After the newborn screening process is complete, there will still be a little bit of blood left over on your newborn’s collection card. This is called a “residual dried blood spot”. Consistent with the Code of Maryland Regulations, a residual dried blood spot will be stored for 25 years after newborn screening testing has been completed. During storage, they may only be used for the newborn screening process or for supplemental or diagnostic testing. They will not be used for research unless the research is approved by the Newborn Screening Program as well as an Institutional Review Board. The researcher must return all untested dried blood spots to the laboratory within six months of completing the approved research. The laboratory will also retain all test rules and reports as well as the informational section of the dried blood spot collection care and supporting documents for 25 years.
When attempting to contact the family of a child who may need follow-up through the newborn screening program, the department may contact the parents directly if the primary physician cannot locate them.
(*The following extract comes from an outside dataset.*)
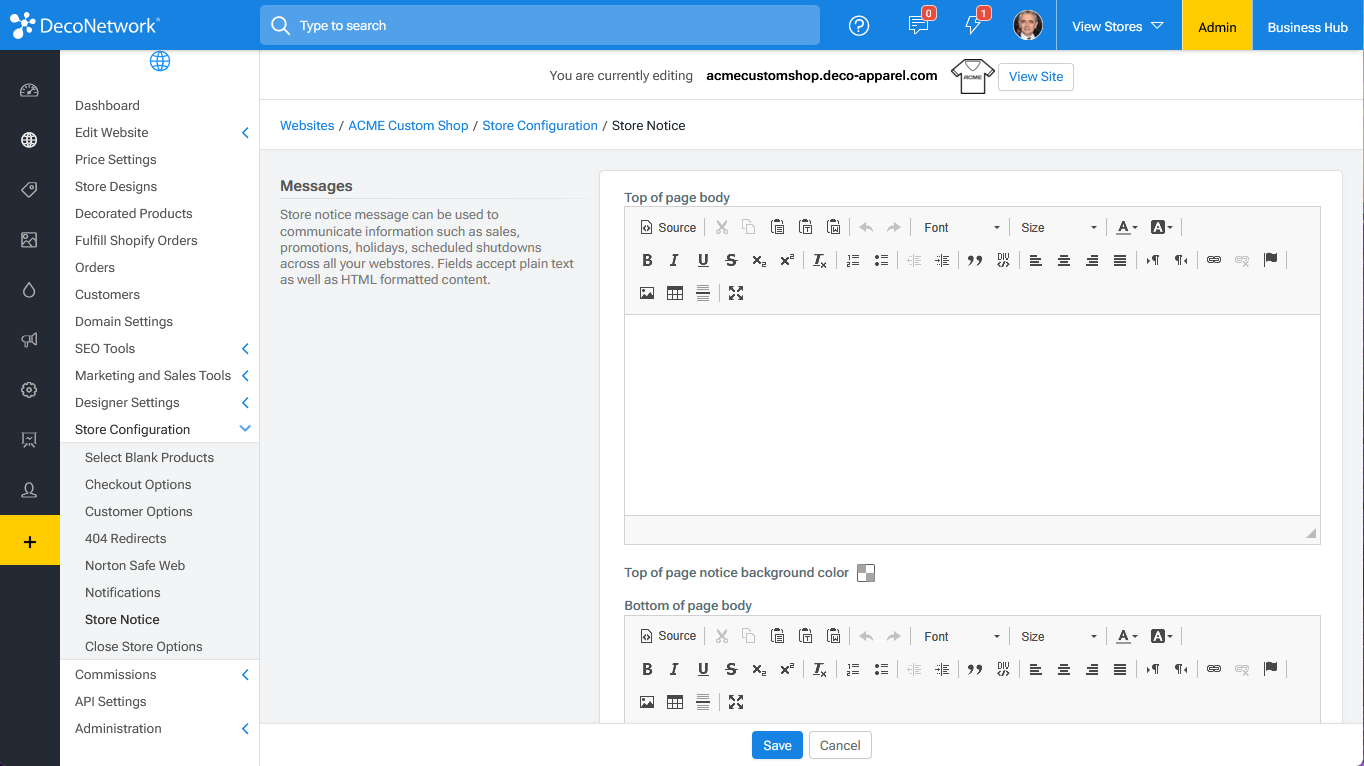Click the Type to search field
The width and height of the screenshot is (1364, 766).
pos(540,25)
Also, the department must make the infant's medical record, which includes a record of test results, available to parents on request.
Maryland statutes requires that a carrier of a hereditary disorder not be discriminated against or stigmatized, and it creates a commission to protect the “freedom, health, and well-being of citizens of this state from improper treatment or advice, discrimination, violation of privacy, or undue anxiety that results from any hereditary and congenital disorders program.” The statute clarifies that any recommendations made with regard to discrimination do not deprive an individual of the right to redress for discrimination.